Ms. West’s handwritten will stipulated that, her husband having died before her, her brother-in-law, Sol West, was to carry out the car burial. If he failed to do so, he was to be mostly disinherited. Mr. West “had other ideas for the Ferrari,” Mr. Orth wrote, but in the end the box went into the hole, and a pair of cement trucks went to work and encased it.
“The story is true,” said David Williams, Prancing Horse’s editor. “She was buried with her Ferrari.” The Ferrari register Barchetta.cc confirms that the owner of left-hand-drive chassis No. 5055, Sandra West, was “buried in car in San Antonio.”
Jim Dossey, a lawyer at Dossey & Jones in The Woodlands, Texas, said being buried with your car “is clearly allowed in Texas.”
He added: “You don’t have to be buried in a casket — there’s no law against an alternative container. Though cemeteries may have rules about it.”

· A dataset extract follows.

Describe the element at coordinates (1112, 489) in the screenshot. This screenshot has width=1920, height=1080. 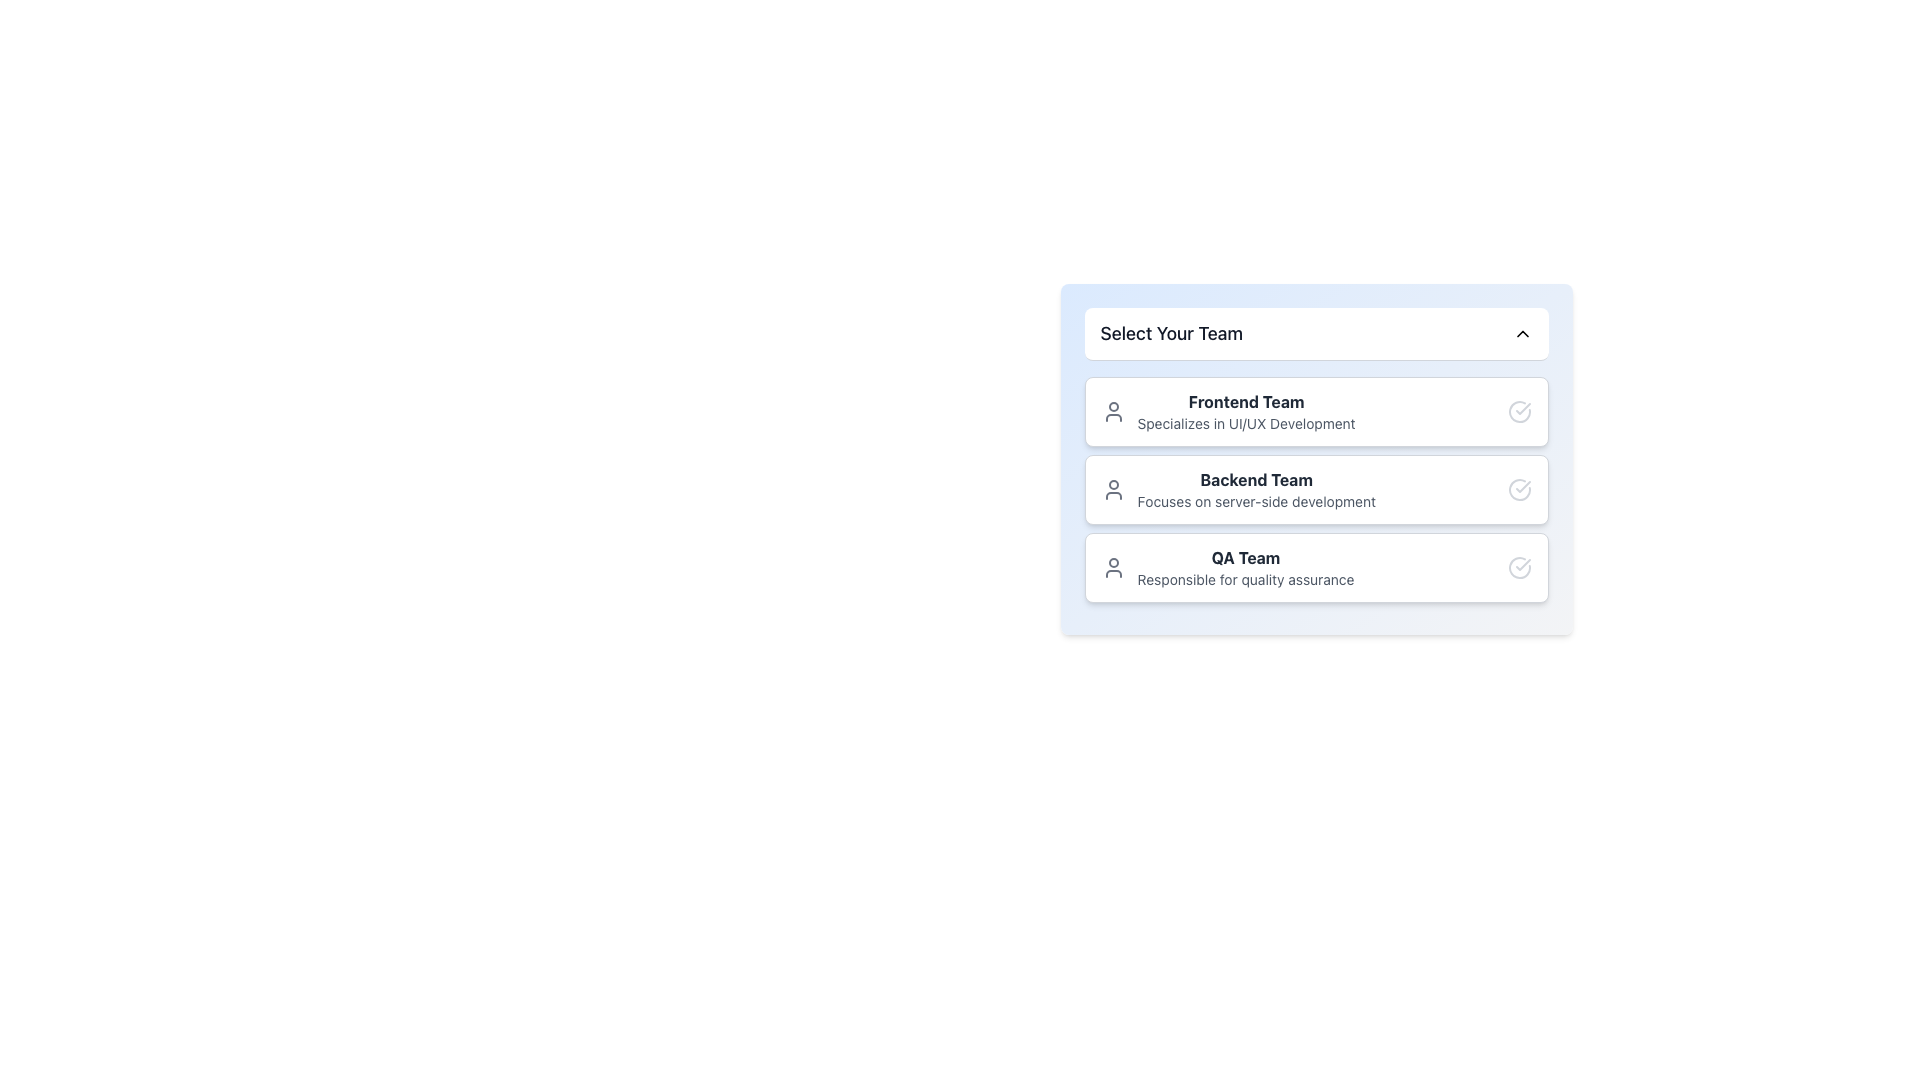
I see `the user silhouette SVG icon located to the left of the 'Backend Team' list item, which includes the title and description related to server-side development` at that location.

Ms. West’s Ferrari had a history of its own. The Ferrari 330 GT Registry reports that the car was bought from Chinetti Motors in Greenwich, Conn., by the TV producer Burt Sugarman in 1964, and was originally painted “Grigio Notte” (midnight gray) with a beige interior. This was one of six or seven Ferraris that Mr. Sugarman said he had bought from Chinetti, and he recalls that he typically had them repainted in candy apple red metalflake. Mr. Sugarman was a good friend of the famous California customizer George Barris, and it was Richard Korkes, shop foreman of the Barris Kustoms shop, who repainted it that same year. A photo shows Mr. Korkes, who built cars for many celebrities, with Mr. Barris — and the now-red Ferrari.
Mr. Sugarman can’t remember if he sold the Ferrari directly to Ms. West, but he said that he had known her well, and that she had told him she loved the car and wanted to be buried in it. “Sandy was a piece of work,” he said.
And what of Ms. West’s other Ferraris? A 1974 246 GTS by Scaglietti, chassis No. 08454, was sold in 2016 at RM Sotheby’s Phoenix sale for $396,000.